Sales of luxury Swiss watches dropped by 10% last year following a crackdown on corruption in China.
The Federation of the Swiss Watch Industry said 2016 watch exports fell by more than 2bn Swiss francs (£1.6bn) to SFr19.4bn as the Chinese bought far fewer luxury watches, which have been used to grease the wheels of politics and commerce in the world’s second-largest economy. It was the worst year for the Swiss watch industry since 2009, when sales declined by 22% due to the global financial crisis.
The federation said sales in Hong Kong and China have fallen by 25% and 22% respectively in the four years since the Chinese president, Xi Jinping, announced a campaign against rampant corruption that he said threatened to “doom the party and the state”.
Philippe Pegoraro, the federation’s lead economist, said the sales decline was most severe among the most expensive watches, which are often worth much more than their weight in gold and are less conspicuous to transport. “[Exports] in the highest segment, watches that sell for more than SFr10,000, have more than halved, and these account for more than two-thirds of sales by value,” he said.
The most expensive timepieces in the world include a $4m (£3.2m) watch by Patek Phillipe called Platinum World Time, while at the more modest end of the luxury scale, a Blancpain Leman, made with white gold, will set you back £9,750.
The role of expensive watches in Chinese corruption was highlighted in 2012 when Yang Dacai, a junior government official, was photographed smiling at the scene of a deadly bus crash.
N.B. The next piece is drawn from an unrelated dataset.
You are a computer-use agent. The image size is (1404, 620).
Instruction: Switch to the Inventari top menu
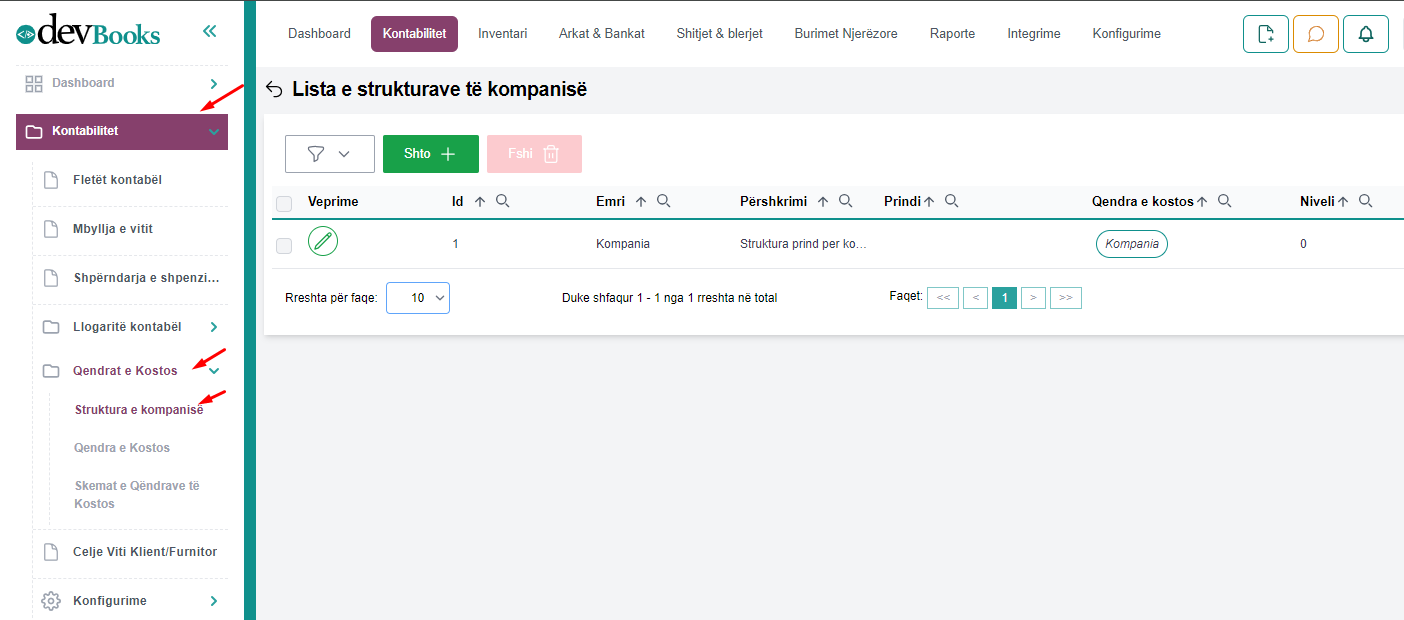502,34
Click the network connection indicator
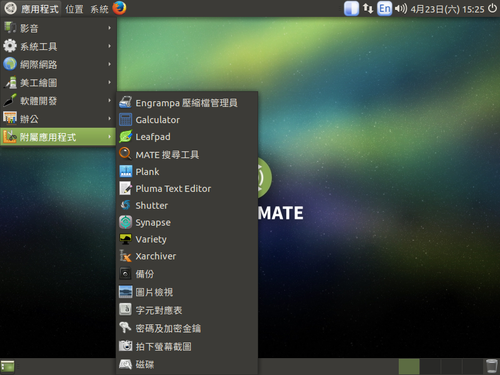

Incensed bloggers reacted by highlighting Dacai’s ownership of 11 luxury watches collectively worth more than $100,000, earning him the moniker “Brother Wristwatch”. He was later sentenced to 14 years in prison for corruption.
Very expensive watches have been seen on the wrists of prominent Russian officials, the Nigerian president’s wife and Abu Bakr al-Baghdadi, the Islamic State leader. Fifa was also dragged into a watch controversy when it emerged that the Brazilian FA had given 48 Parmigiani watches worth $25,000 each as gifts to Fifa executives and the heads of the 32 football associations that qualified for the 2014 World Cup. The watches have since been donated to charity.
Before Xi’s crackdown, Swiss watch exports to China had increased by 370% between 2005 and 2012, peaking at SFr1.6bn a year.
The Chinese president has recently vowed to “maintain our zero-tolerance attitude towards corruption and look into every case involving corruption, leaving no place to hide for corrupt officials within the party”.
Karine Szegedi, head of the watch industry group at Deloitte, said the vast majority of luxury watches sold across the world are bought by Chinese people on the mainland, in Hong Kong or during holidays to Switzerland, France or the US, where they are more confident in the watches’ authenticity. “It is quite common that they would buy two or three watches in half an hour,” she said of Chinese people’s shopping trips to Geneva or Lucerne.
Szegedi said the cost of Swiss watches “easily goes up to the hundred thousands” and “there is no limit really if you want nice jewellery with complicated movements”.
But she warned that sales have been sharply declining for years and would “probably never reach the values they had peaked at in Hong Kong”.
“Watches were very popular for gift giving,” she said. “But following the [anti-corruption] crackdown, it has decreased sharply and they are now rarely seen in public.”
Pegoraro said the drop in sales had forced several of Switzerland’s most famous watchmakers to issue profit warnings and cut about 3,000 jobs over the past two years. Richemont, which makes Cartier, Vacheron Constantin and Piaget watches, has shed about 200 jobs.